Copy the stretch of the records below from the line containing "This screenshot has height=526, width=1414." through the line containing "I will coord(65,184).", both included, reproducing each line unchanged.

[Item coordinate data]
>>
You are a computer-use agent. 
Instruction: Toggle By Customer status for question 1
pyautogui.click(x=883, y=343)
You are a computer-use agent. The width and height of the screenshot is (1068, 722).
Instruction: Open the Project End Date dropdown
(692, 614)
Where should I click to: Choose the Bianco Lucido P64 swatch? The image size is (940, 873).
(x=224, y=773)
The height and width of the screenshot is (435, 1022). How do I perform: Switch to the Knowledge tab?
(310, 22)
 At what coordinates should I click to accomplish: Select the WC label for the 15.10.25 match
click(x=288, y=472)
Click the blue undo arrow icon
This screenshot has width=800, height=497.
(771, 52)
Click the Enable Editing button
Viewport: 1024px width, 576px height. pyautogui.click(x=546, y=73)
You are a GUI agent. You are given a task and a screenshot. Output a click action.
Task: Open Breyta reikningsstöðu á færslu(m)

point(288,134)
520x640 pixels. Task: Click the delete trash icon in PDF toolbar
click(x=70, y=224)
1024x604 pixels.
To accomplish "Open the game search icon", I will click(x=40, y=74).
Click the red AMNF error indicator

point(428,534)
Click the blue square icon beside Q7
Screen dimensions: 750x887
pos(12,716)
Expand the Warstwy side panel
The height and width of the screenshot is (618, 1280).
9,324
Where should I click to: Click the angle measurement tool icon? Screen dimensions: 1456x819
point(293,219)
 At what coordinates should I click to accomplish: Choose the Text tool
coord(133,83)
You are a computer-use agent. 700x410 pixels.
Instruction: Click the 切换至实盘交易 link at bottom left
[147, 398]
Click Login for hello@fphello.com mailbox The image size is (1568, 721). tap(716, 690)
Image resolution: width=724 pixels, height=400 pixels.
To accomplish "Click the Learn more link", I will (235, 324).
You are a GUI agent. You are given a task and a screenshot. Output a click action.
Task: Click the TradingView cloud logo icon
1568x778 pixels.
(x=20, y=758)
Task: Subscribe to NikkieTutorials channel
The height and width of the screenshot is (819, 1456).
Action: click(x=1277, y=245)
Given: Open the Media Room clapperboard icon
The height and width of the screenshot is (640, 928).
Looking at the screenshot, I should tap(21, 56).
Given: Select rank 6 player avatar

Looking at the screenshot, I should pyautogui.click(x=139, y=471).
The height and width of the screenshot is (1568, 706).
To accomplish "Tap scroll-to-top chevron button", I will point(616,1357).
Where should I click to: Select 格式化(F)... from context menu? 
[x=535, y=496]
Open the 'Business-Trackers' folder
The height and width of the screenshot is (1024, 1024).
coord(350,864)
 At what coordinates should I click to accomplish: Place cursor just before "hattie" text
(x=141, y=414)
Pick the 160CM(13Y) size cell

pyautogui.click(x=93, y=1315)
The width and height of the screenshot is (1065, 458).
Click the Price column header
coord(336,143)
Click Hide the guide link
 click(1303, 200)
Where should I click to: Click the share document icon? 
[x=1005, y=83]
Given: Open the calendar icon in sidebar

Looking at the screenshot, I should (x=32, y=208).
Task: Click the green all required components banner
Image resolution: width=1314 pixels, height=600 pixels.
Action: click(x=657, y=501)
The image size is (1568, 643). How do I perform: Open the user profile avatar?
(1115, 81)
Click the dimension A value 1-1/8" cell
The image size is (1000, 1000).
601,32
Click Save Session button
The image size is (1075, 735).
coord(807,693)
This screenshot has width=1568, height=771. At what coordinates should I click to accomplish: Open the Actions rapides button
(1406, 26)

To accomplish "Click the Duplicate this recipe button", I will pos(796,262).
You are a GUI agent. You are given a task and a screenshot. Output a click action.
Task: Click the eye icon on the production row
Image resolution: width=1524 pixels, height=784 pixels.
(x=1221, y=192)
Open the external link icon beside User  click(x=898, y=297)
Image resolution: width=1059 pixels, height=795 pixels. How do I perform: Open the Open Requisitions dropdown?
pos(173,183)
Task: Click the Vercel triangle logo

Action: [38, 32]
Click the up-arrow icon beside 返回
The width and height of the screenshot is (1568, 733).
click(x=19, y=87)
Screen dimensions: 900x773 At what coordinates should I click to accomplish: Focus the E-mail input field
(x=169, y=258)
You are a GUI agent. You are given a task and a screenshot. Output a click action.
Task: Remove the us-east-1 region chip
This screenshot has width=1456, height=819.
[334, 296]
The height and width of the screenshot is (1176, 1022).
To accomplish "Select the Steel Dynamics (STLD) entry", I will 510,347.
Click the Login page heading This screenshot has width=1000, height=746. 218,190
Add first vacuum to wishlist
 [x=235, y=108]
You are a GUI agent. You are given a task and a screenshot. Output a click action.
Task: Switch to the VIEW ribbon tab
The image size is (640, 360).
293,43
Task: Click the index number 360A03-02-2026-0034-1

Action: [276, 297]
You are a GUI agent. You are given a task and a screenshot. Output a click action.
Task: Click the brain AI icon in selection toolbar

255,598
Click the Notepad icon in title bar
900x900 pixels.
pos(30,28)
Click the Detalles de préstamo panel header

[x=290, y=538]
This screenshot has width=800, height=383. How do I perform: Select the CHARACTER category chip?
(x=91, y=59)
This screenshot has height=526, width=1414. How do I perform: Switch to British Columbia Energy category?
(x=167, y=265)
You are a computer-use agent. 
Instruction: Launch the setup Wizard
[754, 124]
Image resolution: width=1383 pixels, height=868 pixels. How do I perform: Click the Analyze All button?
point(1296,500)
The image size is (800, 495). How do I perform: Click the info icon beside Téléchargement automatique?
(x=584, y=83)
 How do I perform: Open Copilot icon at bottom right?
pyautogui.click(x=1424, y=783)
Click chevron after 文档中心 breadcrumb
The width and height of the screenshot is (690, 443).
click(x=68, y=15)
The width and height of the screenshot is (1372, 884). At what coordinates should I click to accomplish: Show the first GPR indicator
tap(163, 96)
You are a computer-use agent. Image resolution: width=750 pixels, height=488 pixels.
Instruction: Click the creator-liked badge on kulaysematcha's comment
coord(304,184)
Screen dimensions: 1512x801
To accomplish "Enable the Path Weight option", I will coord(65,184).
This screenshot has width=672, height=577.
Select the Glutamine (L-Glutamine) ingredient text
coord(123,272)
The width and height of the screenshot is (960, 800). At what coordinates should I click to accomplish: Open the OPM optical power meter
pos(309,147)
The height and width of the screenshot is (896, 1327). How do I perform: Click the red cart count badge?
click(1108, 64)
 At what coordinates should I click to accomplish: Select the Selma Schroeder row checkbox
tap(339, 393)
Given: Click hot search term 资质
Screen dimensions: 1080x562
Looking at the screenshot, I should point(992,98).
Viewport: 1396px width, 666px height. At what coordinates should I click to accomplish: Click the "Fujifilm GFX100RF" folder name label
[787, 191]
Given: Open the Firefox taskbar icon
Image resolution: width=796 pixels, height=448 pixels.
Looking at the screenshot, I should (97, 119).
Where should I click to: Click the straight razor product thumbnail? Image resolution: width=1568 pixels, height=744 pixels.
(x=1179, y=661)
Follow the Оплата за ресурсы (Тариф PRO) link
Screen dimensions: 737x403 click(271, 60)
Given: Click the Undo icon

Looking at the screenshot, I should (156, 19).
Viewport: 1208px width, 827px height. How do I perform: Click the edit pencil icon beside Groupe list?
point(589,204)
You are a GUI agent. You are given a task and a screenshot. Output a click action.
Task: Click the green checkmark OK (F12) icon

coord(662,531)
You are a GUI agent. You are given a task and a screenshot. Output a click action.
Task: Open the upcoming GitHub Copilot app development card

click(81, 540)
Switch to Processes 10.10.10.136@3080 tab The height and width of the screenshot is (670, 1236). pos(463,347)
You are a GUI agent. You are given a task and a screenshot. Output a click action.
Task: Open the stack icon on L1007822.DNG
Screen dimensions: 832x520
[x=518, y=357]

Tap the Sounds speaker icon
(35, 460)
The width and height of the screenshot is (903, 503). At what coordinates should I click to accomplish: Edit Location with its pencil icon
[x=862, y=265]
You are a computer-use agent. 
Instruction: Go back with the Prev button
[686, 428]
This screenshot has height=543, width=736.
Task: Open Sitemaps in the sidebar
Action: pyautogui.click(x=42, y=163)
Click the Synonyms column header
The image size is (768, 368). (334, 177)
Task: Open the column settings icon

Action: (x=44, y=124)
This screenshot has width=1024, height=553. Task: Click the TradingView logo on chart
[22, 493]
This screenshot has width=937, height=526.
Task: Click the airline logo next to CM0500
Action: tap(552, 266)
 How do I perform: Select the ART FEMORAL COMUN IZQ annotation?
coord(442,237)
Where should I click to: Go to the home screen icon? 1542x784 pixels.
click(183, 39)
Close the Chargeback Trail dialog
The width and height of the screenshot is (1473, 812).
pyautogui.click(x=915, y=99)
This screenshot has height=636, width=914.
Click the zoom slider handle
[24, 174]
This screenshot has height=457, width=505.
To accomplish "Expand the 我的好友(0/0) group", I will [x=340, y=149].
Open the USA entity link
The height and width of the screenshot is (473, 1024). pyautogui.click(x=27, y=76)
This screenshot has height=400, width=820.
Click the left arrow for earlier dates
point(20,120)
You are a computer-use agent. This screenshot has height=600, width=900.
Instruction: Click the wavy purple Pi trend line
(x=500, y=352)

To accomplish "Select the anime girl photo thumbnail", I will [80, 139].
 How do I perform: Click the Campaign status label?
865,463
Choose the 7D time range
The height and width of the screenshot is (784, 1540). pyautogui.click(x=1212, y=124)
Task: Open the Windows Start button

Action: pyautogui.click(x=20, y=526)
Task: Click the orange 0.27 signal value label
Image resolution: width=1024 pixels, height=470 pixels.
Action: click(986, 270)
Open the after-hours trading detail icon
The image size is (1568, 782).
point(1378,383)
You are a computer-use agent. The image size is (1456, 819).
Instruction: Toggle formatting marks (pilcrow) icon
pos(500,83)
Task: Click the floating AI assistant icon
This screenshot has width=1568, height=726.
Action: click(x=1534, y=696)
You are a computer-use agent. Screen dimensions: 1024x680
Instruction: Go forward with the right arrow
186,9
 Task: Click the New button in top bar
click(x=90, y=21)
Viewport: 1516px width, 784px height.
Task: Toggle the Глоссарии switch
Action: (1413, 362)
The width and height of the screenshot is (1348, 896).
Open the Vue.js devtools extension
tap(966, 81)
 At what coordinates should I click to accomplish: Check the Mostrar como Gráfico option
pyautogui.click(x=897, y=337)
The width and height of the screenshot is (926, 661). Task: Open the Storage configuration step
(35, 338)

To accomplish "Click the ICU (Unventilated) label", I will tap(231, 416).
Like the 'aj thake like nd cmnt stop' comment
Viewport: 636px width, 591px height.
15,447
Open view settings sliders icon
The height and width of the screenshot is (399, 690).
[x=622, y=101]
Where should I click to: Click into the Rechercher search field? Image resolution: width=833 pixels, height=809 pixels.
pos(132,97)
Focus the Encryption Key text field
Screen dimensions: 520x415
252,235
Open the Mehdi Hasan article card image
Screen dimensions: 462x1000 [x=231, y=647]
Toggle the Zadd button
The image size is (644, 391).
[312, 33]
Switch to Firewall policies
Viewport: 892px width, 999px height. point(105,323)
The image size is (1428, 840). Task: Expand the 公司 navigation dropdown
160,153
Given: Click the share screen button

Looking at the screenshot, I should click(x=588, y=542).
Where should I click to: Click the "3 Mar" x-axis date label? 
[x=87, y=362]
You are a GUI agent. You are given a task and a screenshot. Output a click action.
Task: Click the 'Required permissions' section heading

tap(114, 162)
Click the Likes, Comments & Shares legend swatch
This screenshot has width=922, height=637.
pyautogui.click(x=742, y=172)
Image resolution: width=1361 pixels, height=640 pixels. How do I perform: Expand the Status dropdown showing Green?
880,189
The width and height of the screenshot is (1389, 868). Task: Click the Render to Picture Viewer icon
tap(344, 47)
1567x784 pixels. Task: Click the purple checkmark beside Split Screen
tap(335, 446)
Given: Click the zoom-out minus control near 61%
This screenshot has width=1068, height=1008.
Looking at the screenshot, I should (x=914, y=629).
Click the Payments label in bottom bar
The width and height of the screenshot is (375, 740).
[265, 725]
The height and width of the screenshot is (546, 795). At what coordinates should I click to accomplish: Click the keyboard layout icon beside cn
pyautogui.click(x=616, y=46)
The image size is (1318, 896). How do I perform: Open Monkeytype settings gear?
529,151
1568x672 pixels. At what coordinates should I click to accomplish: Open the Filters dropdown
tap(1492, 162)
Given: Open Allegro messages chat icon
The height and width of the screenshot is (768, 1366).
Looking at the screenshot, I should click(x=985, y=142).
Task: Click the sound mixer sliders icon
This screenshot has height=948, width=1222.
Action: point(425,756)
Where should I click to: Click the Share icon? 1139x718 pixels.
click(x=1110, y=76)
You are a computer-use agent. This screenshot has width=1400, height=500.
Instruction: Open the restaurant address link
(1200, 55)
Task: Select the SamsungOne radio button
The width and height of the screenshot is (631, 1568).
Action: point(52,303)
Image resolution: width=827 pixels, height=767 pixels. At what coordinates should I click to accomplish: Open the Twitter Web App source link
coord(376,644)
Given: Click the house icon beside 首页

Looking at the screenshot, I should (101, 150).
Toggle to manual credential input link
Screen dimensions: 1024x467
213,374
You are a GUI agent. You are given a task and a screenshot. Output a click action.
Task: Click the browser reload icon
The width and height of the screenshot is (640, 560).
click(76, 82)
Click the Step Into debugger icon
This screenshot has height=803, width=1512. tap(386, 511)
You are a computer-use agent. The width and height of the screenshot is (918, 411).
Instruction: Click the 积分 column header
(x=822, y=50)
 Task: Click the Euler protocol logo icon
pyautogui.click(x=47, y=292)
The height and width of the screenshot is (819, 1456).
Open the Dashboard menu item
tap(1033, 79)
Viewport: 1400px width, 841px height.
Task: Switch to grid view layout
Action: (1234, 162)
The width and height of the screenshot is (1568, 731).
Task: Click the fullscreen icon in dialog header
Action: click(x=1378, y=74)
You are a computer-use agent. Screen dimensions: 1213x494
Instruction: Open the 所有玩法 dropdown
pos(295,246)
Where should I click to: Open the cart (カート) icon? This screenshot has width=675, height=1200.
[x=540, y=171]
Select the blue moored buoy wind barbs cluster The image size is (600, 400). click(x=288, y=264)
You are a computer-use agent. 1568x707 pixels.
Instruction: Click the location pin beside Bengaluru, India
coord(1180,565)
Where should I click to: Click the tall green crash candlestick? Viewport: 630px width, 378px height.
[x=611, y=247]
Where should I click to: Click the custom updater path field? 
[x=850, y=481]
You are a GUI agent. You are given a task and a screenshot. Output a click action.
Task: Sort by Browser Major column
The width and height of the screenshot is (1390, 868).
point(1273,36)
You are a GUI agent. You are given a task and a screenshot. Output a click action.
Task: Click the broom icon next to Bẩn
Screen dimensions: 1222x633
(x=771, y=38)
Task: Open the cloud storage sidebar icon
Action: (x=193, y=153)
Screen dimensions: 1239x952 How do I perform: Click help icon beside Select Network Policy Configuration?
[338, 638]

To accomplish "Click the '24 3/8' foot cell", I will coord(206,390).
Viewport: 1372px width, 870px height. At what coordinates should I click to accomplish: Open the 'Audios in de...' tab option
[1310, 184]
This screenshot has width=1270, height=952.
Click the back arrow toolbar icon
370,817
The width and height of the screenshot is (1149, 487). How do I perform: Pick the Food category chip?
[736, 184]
<<
> **Exercise response**:
This screenshot has height=526, width=1414. How do I perform: Switch to British Columbia Energy category?
(x=167, y=265)
You are a computer-use agent. 
Instruction: Launch the setup Wizard
[754, 124]
Image resolution: width=1383 pixels, height=868 pixels. How do I perform: Click the Analyze All button?
point(1296,500)
The image size is (800, 495). How do I perform: Click the info icon beside Téléchargement automatique?
(x=584, y=83)
 How do I perform: Open Copilot icon at bottom right?
pyautogui.click(x=1424, y=783)
Click chevron after 文档中心 breadcrumb
The width and height of the screenshot is (690, 443).
click(x=68, y=15)
The width and height of the screenshot is (1372, 884). At what coordinates should I click to accomplish: Show the first GPR indicator
tap(163, 96)
You are a computer-use agent. Image resolution: width=750 pixels, height=488 pixels.
Instruction: Click the creator-liked badge on kulaysematcha's comment
coord(304,184)
Screen dimensions: 1512x801
To accomplish "Enable the Path Weight option", I will coord(65,184).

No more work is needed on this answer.